- TASK INSTRUCTIONS
Exactly as written, write out the lines below from the first to the one containing "Task: Open the Pre-Holiday Sale link", inclusive. Pictures do not belong in the copy.

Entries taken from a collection
+ + + + +
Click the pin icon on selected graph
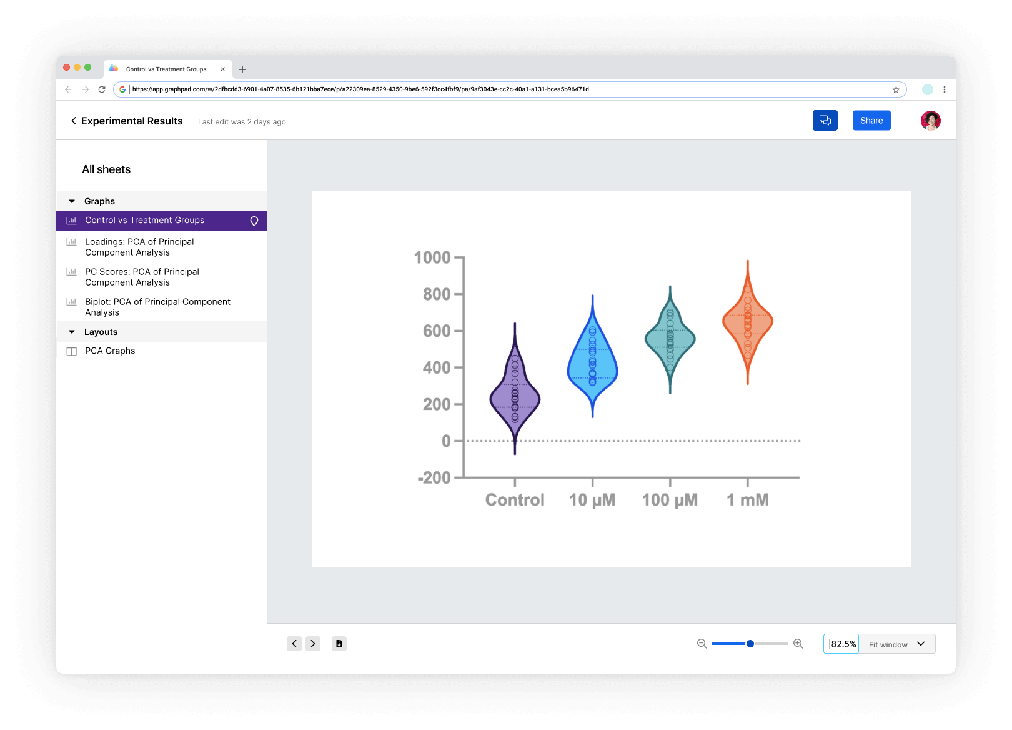The width and height of the screenshot is (1012, 730). pos(254,221)
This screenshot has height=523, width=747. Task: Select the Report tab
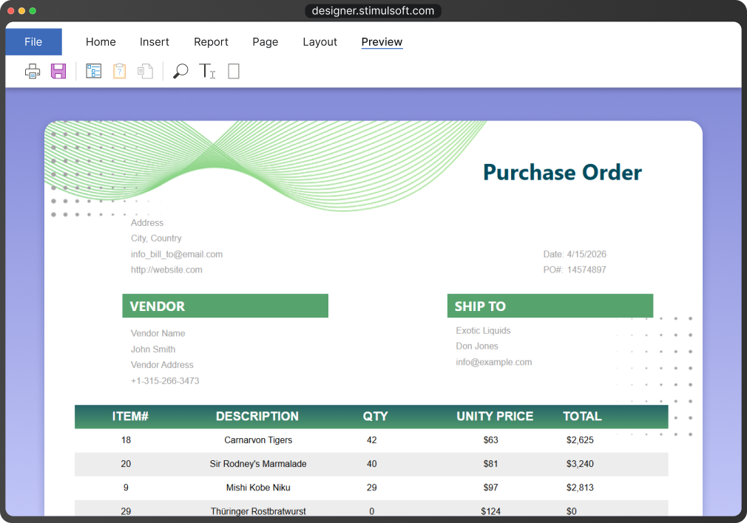click(211, 42)
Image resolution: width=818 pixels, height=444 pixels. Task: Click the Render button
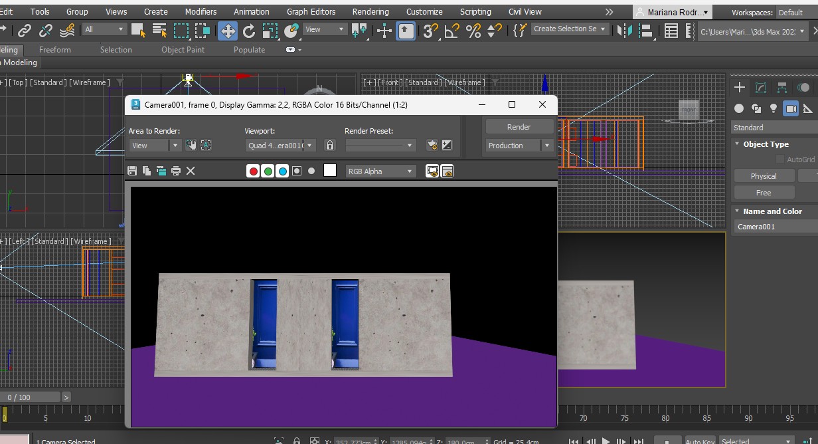[519, 127]
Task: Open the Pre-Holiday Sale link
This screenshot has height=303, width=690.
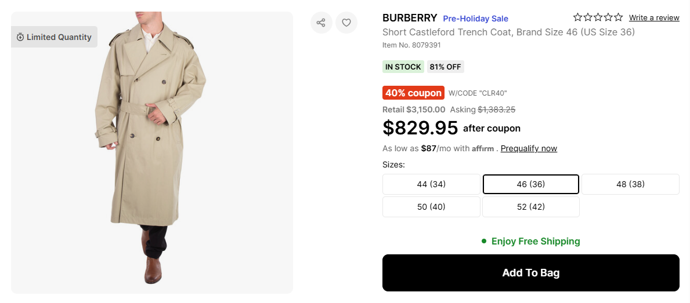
+ + + + +
- EXERCISE RESPONSE
Click the pin icon on selected graph
The width and height of the screenshot is (1012, 730). pos(254,221)
This screenshot has height=523, width=747. Task: Select the Report tab
click(211, 42)
Image resolution: width=818 pixels, height=444 pixels. Task: Click the Render button
[519, 127]
Task: Open the Pre-Holiday Sale link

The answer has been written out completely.